[Start The input]

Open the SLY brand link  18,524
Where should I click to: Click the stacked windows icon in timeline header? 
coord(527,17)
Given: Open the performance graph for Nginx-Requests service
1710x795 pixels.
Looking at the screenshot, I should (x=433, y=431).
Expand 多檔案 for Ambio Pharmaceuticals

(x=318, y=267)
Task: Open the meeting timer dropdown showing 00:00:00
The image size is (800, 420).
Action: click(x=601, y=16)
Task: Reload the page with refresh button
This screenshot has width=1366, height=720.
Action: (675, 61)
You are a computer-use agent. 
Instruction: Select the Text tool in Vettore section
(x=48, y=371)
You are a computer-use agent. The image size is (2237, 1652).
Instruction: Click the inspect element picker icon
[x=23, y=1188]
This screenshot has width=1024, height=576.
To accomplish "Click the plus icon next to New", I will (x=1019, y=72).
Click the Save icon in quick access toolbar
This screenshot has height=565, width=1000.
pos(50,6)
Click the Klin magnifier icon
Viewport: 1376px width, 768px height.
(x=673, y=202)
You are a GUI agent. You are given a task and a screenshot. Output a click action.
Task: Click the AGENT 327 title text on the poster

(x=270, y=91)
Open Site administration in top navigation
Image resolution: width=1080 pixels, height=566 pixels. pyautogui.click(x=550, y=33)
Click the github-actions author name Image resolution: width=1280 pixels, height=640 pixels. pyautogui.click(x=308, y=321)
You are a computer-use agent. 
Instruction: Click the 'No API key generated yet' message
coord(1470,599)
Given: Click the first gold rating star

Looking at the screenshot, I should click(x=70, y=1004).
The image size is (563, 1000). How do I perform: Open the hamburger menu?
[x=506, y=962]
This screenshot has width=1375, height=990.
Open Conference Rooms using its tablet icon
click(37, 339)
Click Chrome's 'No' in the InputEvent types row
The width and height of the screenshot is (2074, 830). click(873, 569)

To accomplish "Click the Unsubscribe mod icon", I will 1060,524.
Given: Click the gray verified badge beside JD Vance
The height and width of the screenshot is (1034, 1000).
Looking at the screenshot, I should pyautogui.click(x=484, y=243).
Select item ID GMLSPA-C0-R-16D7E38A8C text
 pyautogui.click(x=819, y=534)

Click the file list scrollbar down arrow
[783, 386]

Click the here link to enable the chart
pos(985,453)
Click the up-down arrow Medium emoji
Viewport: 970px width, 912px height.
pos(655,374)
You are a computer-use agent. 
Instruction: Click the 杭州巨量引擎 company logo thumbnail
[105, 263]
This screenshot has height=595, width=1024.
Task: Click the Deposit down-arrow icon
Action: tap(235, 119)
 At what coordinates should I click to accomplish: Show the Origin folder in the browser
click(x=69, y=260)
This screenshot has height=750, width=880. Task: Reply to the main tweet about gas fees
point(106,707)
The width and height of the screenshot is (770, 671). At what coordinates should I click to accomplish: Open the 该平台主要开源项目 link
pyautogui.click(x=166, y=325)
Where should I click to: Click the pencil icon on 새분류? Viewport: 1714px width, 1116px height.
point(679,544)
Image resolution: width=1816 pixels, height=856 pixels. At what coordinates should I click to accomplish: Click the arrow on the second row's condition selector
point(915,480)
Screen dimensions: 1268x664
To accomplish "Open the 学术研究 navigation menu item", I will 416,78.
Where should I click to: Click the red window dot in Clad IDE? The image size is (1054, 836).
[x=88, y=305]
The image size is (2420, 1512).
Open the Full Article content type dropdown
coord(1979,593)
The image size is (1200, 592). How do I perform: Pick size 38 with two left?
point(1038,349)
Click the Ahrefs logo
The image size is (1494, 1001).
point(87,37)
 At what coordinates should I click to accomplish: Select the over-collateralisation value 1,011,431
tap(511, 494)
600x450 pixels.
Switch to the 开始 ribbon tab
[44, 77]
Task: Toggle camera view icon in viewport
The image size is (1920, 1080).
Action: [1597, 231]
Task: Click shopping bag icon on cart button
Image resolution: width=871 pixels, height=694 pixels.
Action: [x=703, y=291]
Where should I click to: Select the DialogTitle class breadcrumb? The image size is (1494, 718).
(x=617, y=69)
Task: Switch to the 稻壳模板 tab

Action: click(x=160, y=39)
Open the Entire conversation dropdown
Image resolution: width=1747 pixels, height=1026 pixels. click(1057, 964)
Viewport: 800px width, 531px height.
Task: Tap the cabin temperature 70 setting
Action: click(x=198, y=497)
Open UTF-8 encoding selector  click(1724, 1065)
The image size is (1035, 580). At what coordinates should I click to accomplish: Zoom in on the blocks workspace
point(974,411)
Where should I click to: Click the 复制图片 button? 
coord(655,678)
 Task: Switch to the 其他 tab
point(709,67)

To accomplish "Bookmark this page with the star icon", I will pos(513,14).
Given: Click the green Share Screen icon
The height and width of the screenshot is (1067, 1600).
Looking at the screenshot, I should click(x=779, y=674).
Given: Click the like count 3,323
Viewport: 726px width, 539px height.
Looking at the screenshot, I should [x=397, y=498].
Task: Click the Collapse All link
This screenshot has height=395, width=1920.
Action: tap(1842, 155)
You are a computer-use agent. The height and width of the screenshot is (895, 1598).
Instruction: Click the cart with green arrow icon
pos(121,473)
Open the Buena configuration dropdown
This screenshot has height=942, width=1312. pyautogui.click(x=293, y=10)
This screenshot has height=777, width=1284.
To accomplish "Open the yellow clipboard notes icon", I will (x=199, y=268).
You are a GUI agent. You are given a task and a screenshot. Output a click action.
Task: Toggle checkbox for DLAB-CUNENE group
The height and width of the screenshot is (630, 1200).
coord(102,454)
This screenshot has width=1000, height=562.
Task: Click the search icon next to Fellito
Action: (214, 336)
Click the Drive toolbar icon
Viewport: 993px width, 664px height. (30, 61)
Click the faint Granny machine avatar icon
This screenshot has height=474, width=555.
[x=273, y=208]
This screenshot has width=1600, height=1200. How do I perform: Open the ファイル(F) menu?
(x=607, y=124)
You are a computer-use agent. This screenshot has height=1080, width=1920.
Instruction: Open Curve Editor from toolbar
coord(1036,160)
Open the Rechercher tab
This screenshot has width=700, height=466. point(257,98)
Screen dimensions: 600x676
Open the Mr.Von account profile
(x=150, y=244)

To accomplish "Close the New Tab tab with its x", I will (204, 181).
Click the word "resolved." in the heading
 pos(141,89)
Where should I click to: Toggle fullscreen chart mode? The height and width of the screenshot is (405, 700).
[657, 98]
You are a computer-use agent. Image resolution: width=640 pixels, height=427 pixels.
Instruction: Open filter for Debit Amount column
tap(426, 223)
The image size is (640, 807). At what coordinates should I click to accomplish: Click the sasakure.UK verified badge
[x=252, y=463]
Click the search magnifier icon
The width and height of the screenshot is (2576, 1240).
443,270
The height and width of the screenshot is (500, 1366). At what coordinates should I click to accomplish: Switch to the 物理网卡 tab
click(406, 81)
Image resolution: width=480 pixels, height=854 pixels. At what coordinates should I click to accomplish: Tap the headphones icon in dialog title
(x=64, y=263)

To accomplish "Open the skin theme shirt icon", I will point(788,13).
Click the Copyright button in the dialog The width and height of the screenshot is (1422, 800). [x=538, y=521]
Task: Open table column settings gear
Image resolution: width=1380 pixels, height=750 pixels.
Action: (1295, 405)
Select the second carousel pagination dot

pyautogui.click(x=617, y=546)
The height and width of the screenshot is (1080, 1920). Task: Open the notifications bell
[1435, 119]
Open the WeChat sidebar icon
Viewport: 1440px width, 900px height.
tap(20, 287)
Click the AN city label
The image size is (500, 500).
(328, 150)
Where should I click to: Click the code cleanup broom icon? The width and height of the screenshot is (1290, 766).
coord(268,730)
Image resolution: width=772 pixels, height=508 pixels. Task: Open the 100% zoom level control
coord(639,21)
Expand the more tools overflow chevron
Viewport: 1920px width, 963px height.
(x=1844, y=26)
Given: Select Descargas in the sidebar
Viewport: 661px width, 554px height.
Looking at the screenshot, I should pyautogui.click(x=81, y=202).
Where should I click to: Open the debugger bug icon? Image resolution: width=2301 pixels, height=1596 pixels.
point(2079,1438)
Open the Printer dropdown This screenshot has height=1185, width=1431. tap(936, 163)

[End The input]

**Exercise objective**
Print the records again word for word, beginning at the line containing "I will pos(513,14)." and stopping after the line containing "(x=607, y=124)".

**Task answer**
To accomplish "Bookmark this page with the star icon", I will pos(513,14).
Given: Click the green Share Screen icon
The height and width of the screenshot is (1067, 1600).
Looking at the screenshot, I should click(x=779, y=674).
Given: Click the like count 3,323
Viewport: 726px width, 539px height.
Looking at the screenshot, I should [x=397, y=498].
Task: Click the Collapse All link
This screenshot has height=395, width=1920.
Action: tap(1842, 155)
You are a computer-use agent. The height and width of the screenshot is (895, 1598).
Instruction: Click the cart with green arrow icon
pos(121,473)
Open the Buena configuration dropdown
This screenshot has height=942, width=1312. pyautogui.click(x=293, y=10)
This screenshot has height=777, width=1284.
To accomplish "Open the yellow clipboard notes icon", I will (x=199, y=268).
You are a GUI agent. You are given a task and a screenshot. Output a click action.
Task: Toggle checkbox for DLAB-CUNENE group
The height and width of the screenshot is (630, 1200).
coord(102,454)
This screenshot has width=1000, height=562.
Task: Click the search icon next to Fellito
Action: (214, 336)
Click the Drive toolbar icon
Viewport: 993px width, 664px height. (30, 61)
Click the faint Granny machine avatar icon
This screenshot has height=474, width=555.
[x=273, y=208]
This screenshot has width=1600, height=1200. How do I perform: Open the ファイル(F) menu?
(x=607, y=124)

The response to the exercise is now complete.